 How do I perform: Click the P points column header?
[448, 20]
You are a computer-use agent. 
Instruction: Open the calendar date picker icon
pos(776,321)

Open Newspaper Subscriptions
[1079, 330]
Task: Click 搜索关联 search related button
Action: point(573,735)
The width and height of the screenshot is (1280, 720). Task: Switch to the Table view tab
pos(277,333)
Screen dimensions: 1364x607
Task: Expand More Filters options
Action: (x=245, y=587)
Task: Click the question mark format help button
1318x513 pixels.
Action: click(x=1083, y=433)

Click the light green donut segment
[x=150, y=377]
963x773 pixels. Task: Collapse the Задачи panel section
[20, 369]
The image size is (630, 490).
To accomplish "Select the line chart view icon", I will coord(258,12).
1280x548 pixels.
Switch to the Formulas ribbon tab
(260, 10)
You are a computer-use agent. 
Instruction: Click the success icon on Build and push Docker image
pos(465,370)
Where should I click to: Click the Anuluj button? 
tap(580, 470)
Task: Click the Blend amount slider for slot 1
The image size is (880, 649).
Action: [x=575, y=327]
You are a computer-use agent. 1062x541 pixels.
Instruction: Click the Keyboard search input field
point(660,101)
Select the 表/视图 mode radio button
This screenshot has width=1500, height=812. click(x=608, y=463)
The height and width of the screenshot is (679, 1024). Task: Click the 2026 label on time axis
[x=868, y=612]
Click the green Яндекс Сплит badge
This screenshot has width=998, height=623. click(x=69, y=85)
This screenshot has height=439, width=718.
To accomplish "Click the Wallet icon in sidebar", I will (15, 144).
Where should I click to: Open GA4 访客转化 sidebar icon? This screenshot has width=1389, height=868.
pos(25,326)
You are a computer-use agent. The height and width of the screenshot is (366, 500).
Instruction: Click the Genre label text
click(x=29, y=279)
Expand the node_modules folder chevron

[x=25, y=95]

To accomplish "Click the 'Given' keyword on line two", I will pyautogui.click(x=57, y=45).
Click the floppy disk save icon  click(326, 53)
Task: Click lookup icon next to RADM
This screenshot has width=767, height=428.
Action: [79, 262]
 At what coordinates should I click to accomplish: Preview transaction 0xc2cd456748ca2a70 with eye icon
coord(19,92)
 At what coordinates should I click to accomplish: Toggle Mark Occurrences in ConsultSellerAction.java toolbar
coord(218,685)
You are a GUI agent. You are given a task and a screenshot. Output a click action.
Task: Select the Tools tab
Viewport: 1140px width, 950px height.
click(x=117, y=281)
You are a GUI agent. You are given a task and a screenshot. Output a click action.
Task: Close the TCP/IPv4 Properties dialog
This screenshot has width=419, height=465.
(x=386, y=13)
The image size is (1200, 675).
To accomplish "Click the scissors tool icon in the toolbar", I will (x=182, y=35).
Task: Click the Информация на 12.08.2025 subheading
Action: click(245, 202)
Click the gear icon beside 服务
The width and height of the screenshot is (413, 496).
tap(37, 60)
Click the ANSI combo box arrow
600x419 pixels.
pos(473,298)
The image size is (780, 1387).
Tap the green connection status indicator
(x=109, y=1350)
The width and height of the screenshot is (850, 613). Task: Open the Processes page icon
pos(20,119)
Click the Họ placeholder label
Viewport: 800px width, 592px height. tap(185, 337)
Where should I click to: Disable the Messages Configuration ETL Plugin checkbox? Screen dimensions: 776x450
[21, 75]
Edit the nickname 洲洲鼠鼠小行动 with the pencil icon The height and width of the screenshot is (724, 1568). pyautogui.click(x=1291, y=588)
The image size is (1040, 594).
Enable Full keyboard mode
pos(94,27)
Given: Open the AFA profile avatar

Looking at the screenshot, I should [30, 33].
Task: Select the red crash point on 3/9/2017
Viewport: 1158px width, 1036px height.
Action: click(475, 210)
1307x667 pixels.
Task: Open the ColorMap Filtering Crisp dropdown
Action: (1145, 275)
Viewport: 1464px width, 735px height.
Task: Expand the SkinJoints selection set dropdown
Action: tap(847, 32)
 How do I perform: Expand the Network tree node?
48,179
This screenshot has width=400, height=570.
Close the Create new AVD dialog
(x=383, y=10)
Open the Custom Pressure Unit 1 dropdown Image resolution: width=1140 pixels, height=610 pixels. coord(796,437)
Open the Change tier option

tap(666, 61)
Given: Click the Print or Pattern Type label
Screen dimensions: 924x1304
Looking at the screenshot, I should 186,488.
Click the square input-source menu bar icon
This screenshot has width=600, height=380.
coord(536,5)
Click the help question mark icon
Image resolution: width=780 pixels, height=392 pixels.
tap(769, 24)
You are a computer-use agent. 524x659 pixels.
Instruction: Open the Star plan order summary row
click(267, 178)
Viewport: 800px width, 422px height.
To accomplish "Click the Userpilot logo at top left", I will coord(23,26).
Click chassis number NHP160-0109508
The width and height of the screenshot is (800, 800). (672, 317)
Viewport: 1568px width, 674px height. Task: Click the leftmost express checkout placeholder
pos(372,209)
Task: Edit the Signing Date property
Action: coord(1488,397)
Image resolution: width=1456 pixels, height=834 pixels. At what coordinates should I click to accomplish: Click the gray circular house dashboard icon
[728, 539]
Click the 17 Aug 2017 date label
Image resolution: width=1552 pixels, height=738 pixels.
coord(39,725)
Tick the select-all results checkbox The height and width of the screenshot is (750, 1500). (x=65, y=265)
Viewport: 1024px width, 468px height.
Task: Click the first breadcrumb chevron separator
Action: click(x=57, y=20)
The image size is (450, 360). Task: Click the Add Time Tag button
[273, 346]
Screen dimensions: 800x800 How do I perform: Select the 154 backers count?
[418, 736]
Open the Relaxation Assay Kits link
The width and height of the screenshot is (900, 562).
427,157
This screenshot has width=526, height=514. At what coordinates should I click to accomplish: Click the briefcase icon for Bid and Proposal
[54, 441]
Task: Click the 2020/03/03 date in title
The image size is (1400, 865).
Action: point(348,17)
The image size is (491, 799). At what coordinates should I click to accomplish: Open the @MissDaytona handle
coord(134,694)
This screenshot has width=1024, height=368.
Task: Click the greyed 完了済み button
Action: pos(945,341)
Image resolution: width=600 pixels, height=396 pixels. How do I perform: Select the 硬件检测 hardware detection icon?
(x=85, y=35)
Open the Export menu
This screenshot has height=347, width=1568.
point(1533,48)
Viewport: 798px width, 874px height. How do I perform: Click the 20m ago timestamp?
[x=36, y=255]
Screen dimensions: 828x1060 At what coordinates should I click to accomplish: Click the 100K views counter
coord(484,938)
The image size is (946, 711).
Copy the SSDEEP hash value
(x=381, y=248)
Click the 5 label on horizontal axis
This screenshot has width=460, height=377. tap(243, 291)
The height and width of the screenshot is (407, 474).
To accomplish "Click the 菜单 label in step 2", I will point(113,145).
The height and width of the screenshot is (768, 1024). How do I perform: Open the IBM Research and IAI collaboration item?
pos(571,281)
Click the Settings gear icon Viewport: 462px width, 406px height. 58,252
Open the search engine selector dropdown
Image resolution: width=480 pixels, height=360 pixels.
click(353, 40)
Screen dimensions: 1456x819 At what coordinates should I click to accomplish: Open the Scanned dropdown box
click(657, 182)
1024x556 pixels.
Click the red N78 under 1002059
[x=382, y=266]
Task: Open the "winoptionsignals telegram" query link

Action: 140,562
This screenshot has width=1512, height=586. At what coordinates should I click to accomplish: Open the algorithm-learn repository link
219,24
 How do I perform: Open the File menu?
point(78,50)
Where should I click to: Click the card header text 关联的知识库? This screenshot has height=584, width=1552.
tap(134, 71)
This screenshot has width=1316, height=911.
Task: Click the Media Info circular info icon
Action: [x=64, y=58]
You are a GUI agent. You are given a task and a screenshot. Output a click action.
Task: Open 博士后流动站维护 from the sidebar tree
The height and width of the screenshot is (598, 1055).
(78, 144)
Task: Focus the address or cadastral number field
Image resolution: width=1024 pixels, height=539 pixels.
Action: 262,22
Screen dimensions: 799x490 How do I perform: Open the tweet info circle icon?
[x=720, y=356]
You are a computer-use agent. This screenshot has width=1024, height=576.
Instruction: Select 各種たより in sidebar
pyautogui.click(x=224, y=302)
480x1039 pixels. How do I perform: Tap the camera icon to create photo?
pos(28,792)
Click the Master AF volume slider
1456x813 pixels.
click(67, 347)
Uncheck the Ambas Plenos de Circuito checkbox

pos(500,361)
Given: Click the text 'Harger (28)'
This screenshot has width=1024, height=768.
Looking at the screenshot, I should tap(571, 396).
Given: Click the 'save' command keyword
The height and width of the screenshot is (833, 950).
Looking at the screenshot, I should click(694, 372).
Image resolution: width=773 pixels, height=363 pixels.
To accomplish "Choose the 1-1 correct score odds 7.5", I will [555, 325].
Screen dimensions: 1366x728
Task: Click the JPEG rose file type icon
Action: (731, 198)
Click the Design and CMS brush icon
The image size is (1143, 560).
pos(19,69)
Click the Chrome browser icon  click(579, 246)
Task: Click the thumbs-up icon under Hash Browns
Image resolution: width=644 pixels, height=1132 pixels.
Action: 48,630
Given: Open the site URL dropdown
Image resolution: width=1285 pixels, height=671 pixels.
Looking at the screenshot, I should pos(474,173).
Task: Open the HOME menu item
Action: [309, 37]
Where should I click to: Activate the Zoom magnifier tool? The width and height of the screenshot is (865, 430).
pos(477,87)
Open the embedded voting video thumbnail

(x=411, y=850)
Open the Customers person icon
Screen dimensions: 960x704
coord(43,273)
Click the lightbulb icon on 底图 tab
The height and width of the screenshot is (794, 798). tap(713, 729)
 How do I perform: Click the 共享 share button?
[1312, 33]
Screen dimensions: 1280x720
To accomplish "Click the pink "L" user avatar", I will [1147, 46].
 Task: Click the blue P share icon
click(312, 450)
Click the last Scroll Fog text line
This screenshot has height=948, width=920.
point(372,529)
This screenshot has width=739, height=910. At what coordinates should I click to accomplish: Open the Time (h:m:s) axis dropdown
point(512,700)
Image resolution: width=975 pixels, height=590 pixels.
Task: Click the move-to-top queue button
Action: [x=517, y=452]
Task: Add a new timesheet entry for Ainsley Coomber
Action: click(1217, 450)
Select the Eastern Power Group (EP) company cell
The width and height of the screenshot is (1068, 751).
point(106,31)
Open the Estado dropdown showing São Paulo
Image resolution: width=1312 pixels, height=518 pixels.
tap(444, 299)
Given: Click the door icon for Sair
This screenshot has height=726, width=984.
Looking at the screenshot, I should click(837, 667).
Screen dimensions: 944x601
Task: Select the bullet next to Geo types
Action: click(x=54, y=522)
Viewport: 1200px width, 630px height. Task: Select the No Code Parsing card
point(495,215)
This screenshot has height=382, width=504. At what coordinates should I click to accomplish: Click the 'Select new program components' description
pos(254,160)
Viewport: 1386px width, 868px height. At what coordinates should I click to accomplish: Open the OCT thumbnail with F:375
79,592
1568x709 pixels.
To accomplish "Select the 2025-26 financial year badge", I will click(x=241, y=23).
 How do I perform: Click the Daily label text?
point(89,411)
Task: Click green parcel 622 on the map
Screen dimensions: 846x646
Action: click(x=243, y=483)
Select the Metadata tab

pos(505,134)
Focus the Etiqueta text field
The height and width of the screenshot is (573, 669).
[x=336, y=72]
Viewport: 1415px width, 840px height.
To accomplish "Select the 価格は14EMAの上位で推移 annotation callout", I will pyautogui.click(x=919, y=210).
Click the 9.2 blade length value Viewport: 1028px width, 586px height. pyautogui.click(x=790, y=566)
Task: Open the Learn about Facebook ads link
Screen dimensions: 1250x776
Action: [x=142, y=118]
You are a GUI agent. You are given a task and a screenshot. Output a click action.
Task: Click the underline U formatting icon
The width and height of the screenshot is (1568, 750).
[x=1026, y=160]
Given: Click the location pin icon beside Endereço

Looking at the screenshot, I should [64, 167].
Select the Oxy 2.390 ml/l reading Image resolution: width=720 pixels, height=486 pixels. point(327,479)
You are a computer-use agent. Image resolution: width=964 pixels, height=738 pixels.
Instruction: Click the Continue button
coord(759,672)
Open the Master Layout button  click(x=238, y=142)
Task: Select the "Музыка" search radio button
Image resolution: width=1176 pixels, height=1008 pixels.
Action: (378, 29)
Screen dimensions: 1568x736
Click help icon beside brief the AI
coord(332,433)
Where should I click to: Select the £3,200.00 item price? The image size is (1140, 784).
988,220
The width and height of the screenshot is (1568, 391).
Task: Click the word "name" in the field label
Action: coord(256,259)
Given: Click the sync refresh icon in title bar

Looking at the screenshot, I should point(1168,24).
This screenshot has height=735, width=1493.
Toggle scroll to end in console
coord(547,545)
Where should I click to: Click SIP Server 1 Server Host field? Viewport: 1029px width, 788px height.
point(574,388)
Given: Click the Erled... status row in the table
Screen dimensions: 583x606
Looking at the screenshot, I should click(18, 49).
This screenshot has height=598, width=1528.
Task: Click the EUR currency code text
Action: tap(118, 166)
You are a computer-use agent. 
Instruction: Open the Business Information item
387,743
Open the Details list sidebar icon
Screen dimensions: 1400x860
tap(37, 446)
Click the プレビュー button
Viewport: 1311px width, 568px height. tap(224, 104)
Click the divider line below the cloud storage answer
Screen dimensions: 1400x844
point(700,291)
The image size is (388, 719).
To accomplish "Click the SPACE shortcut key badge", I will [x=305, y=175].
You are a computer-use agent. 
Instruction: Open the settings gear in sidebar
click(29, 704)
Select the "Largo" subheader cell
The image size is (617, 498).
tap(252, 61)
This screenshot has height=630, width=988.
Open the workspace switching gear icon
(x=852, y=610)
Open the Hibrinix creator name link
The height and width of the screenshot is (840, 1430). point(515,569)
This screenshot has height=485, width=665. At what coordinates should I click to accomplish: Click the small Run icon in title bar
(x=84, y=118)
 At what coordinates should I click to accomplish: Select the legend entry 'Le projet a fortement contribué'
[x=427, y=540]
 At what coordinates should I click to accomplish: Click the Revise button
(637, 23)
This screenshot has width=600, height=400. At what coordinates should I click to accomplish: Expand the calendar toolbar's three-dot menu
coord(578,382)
━━━━━━
**WORK ITEM**
From the records above, give again exactly the lines running from the line with "Switch to the Formulas ribbon tab" to the line with "The image size is (1200, 675).", inclusive.

**RESULT BELOW**
Switch to the Formulas ribbon tab
(260, 10)
You are a computer-use agent. 
Instruction: Click the success icon on Build and push Docker image
pos(465,370)
Where should I click to: Click the Anuluj button? 
tap(580, 470)
Task: Click the Blend amount slider for slot 1
The image size is (880, 649).
Action: [x=575, y=327]
You are a computer-use agent. 1062x541 pixels.
Instruction: Click the Keyboard search input field
point(660,101)
Select the 表/视图 mode radio button
This screenshot has width=1500, height=812. click(x=608, y=463)
The height and width of the screenshot is (679, 1024). Task: Click the 2026 label on time axis
[x=868, y=612]
Click the green Яндекс Сплит badge
This screenshot has width=998, height=623. click(x=69, y=85)
This screenshot has height=439, width=718.
To accomplish "Click the Wallet icon in sidebar", I will (15, 144).
Where should I click to: Open GA4 访客转化 sidebar icon? This screenshot has width=1389, height=868.
pos(25,326)
You are a computer-use agent. The height and width of the screenshot is (366, 500).
Instruction: Click the Genre label text
click(x=29, y=279)
Expand the node_modules folder chevron

[x=25, y=95]

To accomplish "Click the 'Given' keyword on line two", I will pyautogui.click(x=57, y=45).
Click the floppy disk save icon  click(326, 53)
Task: Click lookup icon next to RADM
This screenshot has width=767, height=428.
Action: [79, 262]
 At what coordinates should I click to accomplish: Preview transaction 0xc2cd456748ca2a70 with eye icon
coord(19,92)
 At what coordinates should I click to accomplish: Toggle Mark Occurrences in ConsultSellerAction.java toolbar
coord(218,685)
You are a GUI agent. You are given a task and a screenshot. Output a click action.
Task: Select the Tools tab
Viewport: 1140px width, 950px height.
click(x=117, y=281)
You are a GUI agent. You are given a task and a screenshot. Output a click action.
Task: Close the TCP/IPv4 Properties dialog
This screenshot has width=419, height=465.
(x=386, y=13)
The image size is (1200, 675).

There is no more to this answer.